Il mercato degli hard drive sta vivendo una crisi di disponibilità senza precedenti, con Western Digital che ha già esaurito le scorte produttive per tutto il 2026 e stipulato contratti di fornitura a lungo termine che si estendono fino al 2028. L'annuncio, arrivato durante la conference call sui risultati finanziari del secondo trimestre 2026, evidenzia come la corsa all'intelligenza artificiale stia creando tensioni drammatiche sull'intera filiera delle componenti hardware, con i data center che assorbono volumi di storage sempre più massicci.
Irving Tan, amministratore delegato di Western Digital, ha confermato che l'azienda ha già venduto l'intera produzione di hard drive prevista per il 2026, con ordini di acquisto fermi dai primi sette clienti e accordi di fornitura a lungo termine (LTA) già sottoscritti. Due clienti hanno già bloccato forniture per il 2027 e uno si è assicurato disponibilità fino al 2028, con contratti che definiscono sia i volumi in exabyte che i prezzi. Questa situazione conferma quanto emerso già a fine anno scorso, quando diversi report segnalavano che gli hard drive erano in backorder con tempi di attesa fino a due anni.

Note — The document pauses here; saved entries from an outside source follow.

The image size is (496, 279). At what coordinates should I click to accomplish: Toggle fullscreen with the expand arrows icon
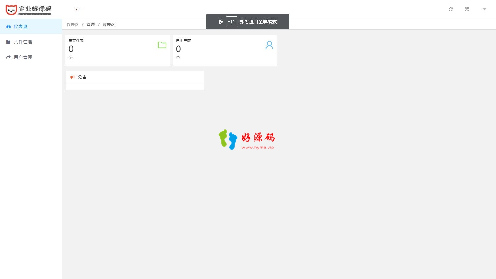click(x=467, y=9)
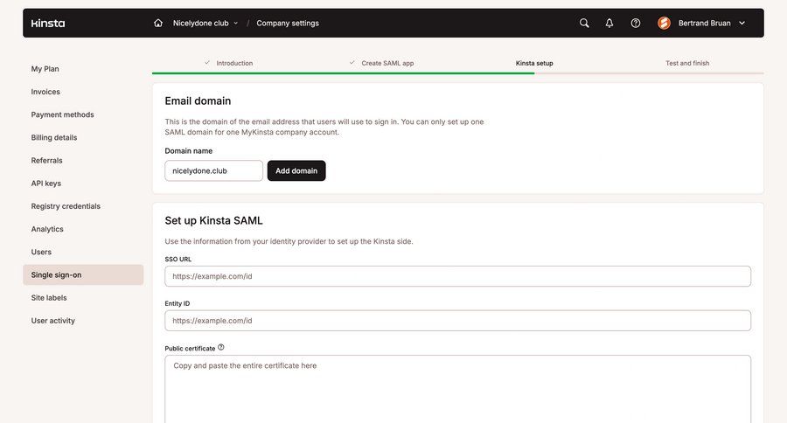Open help question mark icon
The width and height of the screenshot is (787, 423).
tap(636, 23)
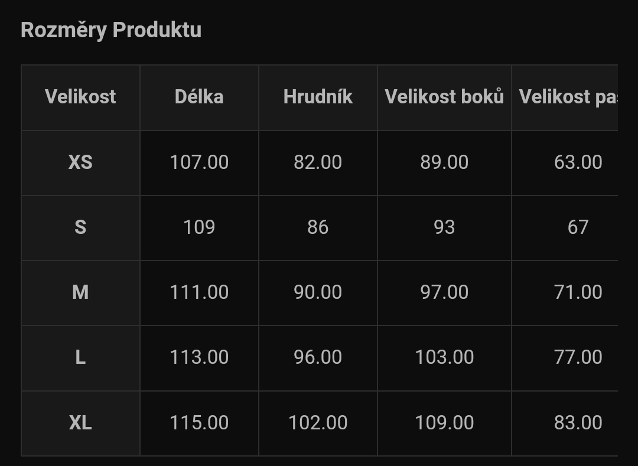Select the XL chest value 102.00
The image size is (638, 466).
(318, 423)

La domanda dei data center rappresenta il principale driver di questa crisi di disponibilità. I grandi operatori cloud e le aziende che sviluppano sistemi di intelligenza artificiale necessitano di capacità di storage crescenti per l'addestramento dei modelli linguistici e la gestione di dataset massivi. Gli hard drive ad alta capacità, nonostante la crescita degli SSD, rimangono la soluzione più economica per lo storage di massa, con un rapporto costo per terabyte ancora imbattibile per applicazioni che non richiedono le velocità degli stati solidi.

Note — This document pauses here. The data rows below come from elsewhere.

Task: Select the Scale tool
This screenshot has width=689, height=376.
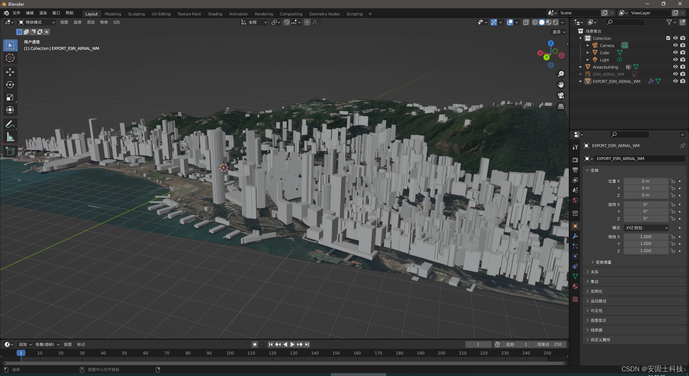Action: (10, 97)
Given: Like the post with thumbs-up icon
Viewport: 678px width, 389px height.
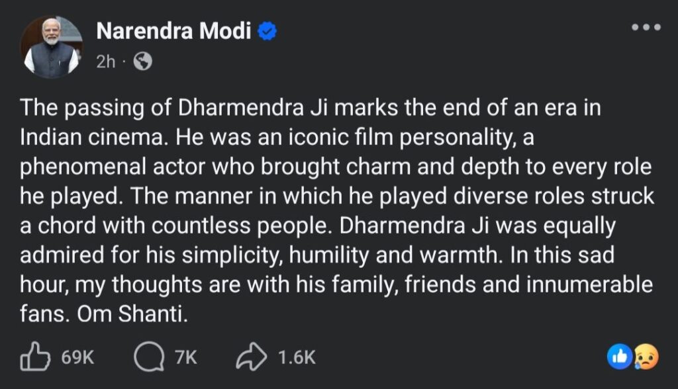Looking at the screenshot, I should coord(36,358).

Per i consumatori tradizionali l'impatto diretto potrebbe essere limitato, considerando che gli hard drive sono ormai prodotti di nicchia nel mercato consumer, con la maggior parte degli utenti che ha già migrato verso SSD per le esigenze di storage primario. Tuttavia, il settore della videosorveglianza, del backup domestico e del NAS potrebbe risentire di aumenti di prezzo e disponibilità ridotta nei prossimi mesi.

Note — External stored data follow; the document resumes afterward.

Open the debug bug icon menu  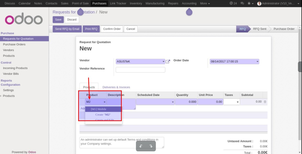[x=250, y=4]
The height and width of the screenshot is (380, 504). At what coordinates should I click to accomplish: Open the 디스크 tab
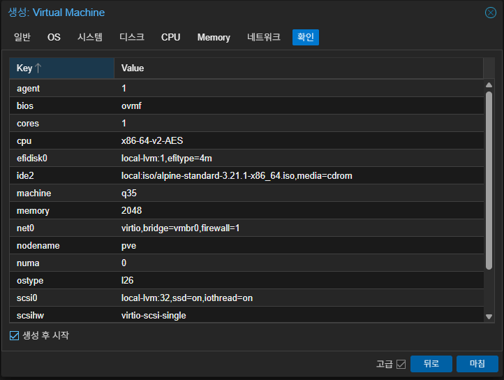tap(132, 37)
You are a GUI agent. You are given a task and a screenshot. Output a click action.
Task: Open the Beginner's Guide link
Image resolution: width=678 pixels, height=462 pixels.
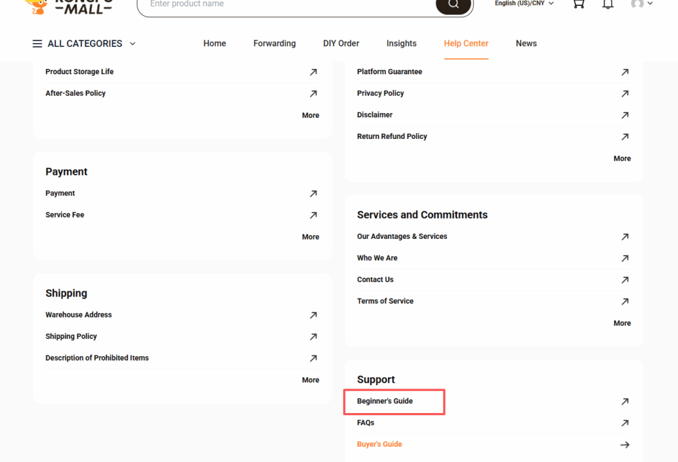[x=385, y=401]
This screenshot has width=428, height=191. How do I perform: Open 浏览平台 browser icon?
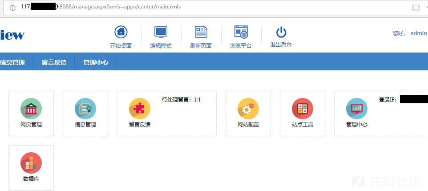[x=241, y=32]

Questa carenza si inserisce in un quadro più ampio di tensioni sulla catena di fornitura hardware. Quella che era iniziata come una crisi dei chip di memoria e storage si è progressivamente estesa alle GPU ad alte prestazioni, componente critica per l'addestramento dei modelli AI, e ora colpisce anche lo storage magnetico. La preoccupazione principale riguarda l'effetto domino su altre categorie di prodotto: se i componenti fondamentali per i data center diventano scarsi, l'industria potrebbe dare priorità assoluta a questi clienti enterprise, lasciando il mercato consumer e professionale con disponibilità ridotte e prezzi in aumento.